Nothing in the RFCs specifies the profile you describe for commonName.
That's something the BRs do, and they explicitly do it contingent upon the
CA bit (Subordinate CA vs Subscriber Cert)

You're inventing a fiction that, no doubt, reflected a belief of some CAs
when they did it. But no such distinction exists within the profiles, and
it was, as far as I can tell, only Mozilla, and only in one of the three
verifiers (i.e. not applying to Thunderbird/S/MIME) that took the step to
profile things further.

The distinction you make, about KU, falls apart when you realize the
distinction you're making here, about CAs, is also made up.
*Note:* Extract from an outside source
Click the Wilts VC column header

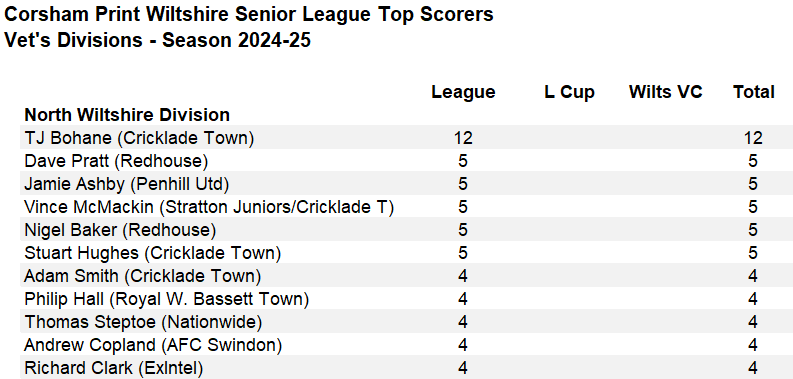666,92
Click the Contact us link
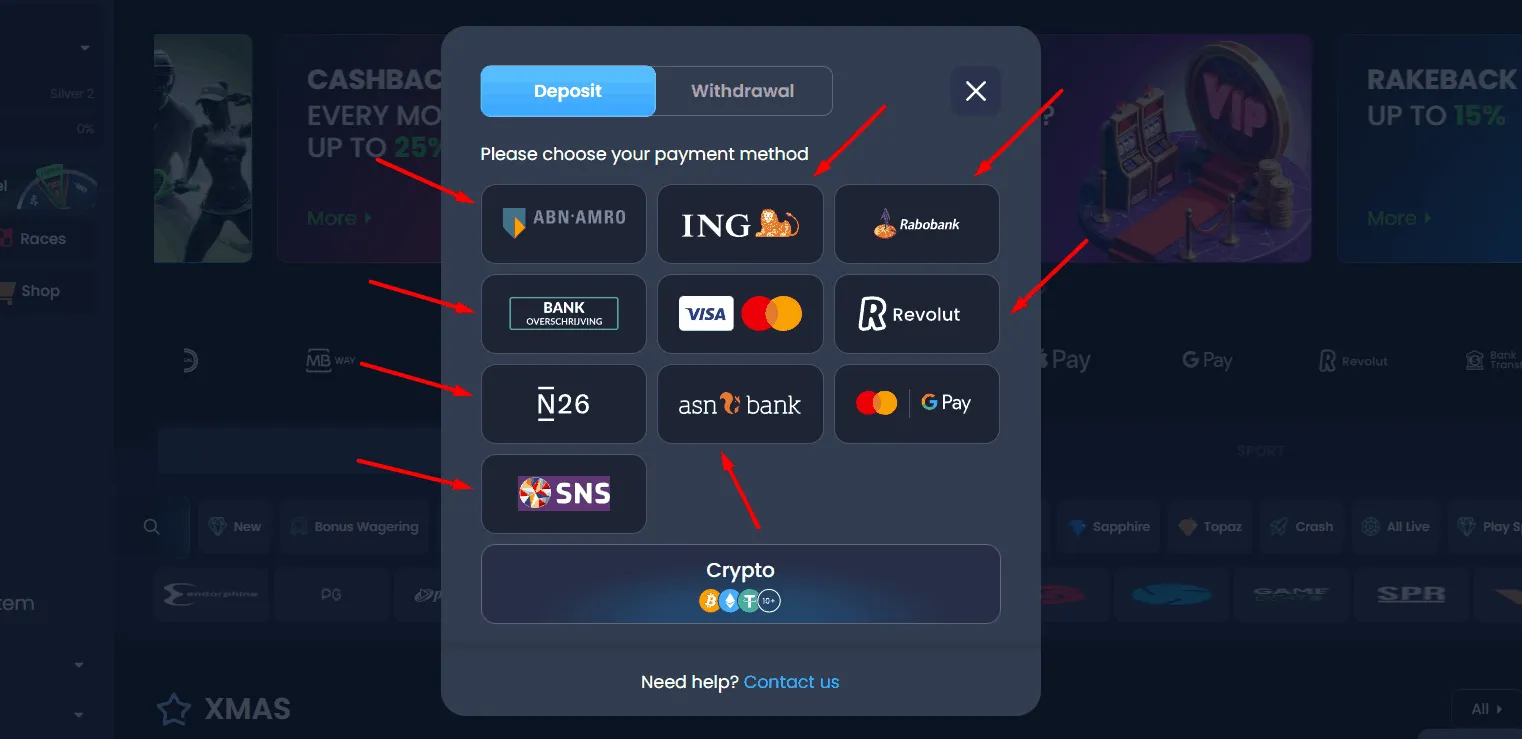The height and width of the screenshot is (739, 1522). pos(791,682)
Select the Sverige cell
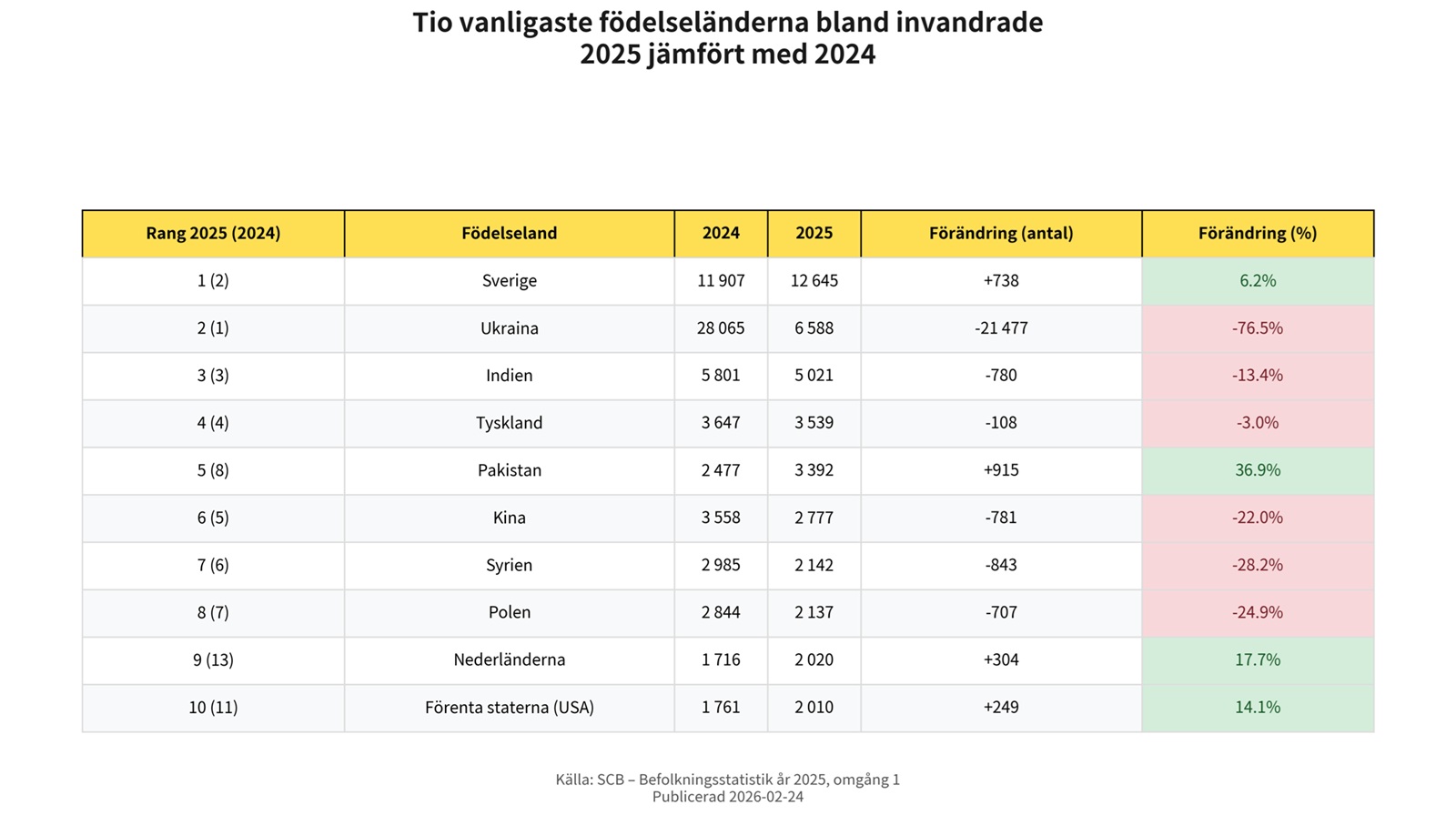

> > Where? It seems you’re reading this as inferred through omission of a
> prohibition in Section 5.3, but you’re using it in the remainder of your
> argument to argue why it’s proactively allowed.
>
> Ben's email from last evening [1] clearly stated that Mozilla has allowed
> ocspSigning alongside other EKUs and the concrete example given was a CA
> certificate that expresses the serverAuth and ocspSigning EKUs [2].
> Notably, this certificate also lacks the digitalSignature KU bit.
>

I think this is dangerously close to divination. Mozilla did not chase down
non-compliance. That didn't mean it wasn't non-compliant, just that Mozilla
didn't enforce it, just like Microsoft didn't enforce their policy. That
doesn't mean it was/is allowed by the BRs, and it doesn't mean that the
non-compliance doesn't pose serious security risk.
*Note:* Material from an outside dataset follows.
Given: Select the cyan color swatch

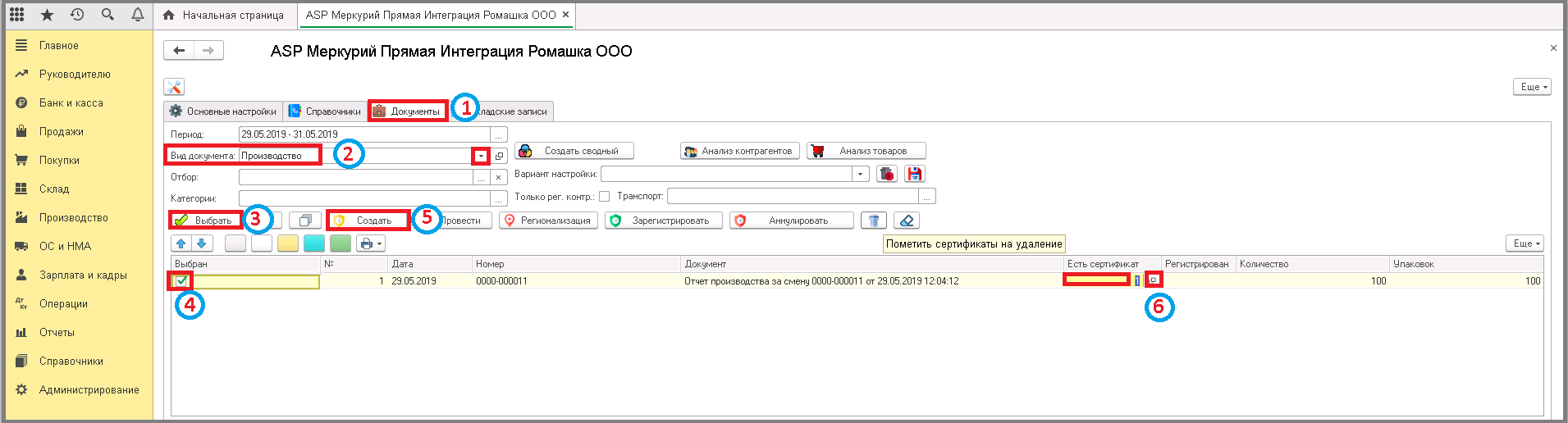Looking at the screenshot, I should (314, 243).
> > But I can’t get the view that says, even in 2020, that a Thing is Not a
> Thing, which in this case is a Delegated Responder. Just like I can’t
> understand folks who say a Sub-CA is not a Sub-CA if it’s a
> Cross-Certificate.
>
> I think there's a world of difference between these two cases. In the
> former case, there are technical controls for certificates used in a RFC
> 5280 PKI such that a CA certificate that expresses the ocspSigning EKU but
> no digitalSignature KU bit will not have any OCSP responses created by the
> CA trusted by clients. In the latter case, I entirely agree with you: the
> only assurance that a "Cross-Certificate" can't be used to issue end-entity
> certificates is pinky swears and promises and therefore must be treated as
> a Sub-CA, because it technically is a Sub-CA.
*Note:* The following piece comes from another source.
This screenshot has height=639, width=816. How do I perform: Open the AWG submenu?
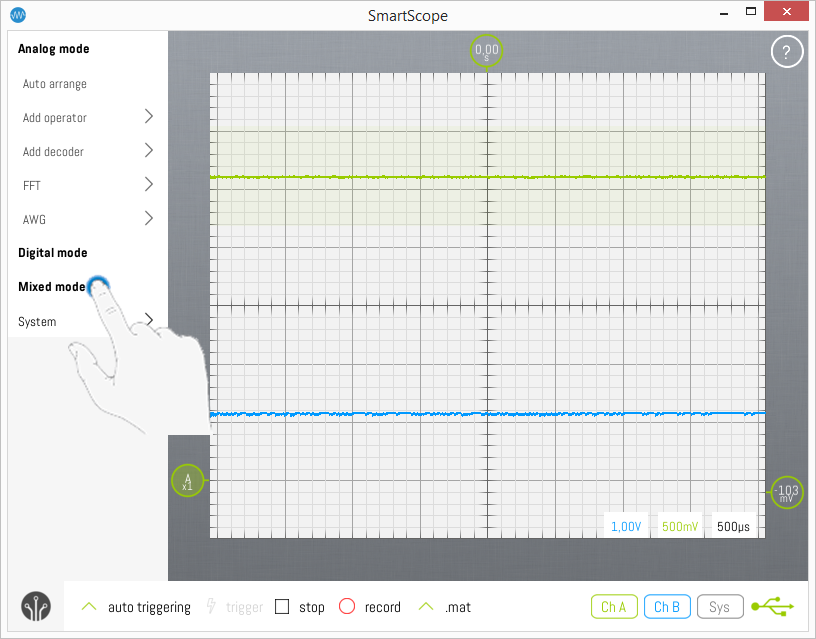coord(149,219)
"will not have any OCSP responses created by the CA trusted by clients". I
can literally show you the clients that do trust this, including Major
Ones. Even Mozilla doesn't check the Key Usage -
https://dxr.mozilla.org/mozilla-central/source/security/nss/lib/mozpkix/lib/pkixocsp.cpp#127


We've already shown, however, that your argument about the "invalid" key
usage is still a Mozilla Program Violation, in that it violates what you're
declaring a defense mechanism (RFC 5280) by including an EKU not consistent
with the extensions. This isn't a question about the BRs allowing such
violations: they make no such statements.

However, I'm more concerned by your latest message, in which you dismiss
the very real security concern. That's something I think truly is dangerous
here, especially for CAs following, because you're simply not correct to
dismiss the concern. I also don't think it's correct to come up with a
fiction that, because something not written in any spec (that responder
certs are CA:FALSE) makes it OK to include the EKU to facilitate another
behaviour not written in any spec (EKU chaining), and to do so ignoring
both the RFC's profile (requiring KU) and the BRs profile (requiring
nocheck). You're just making things up now.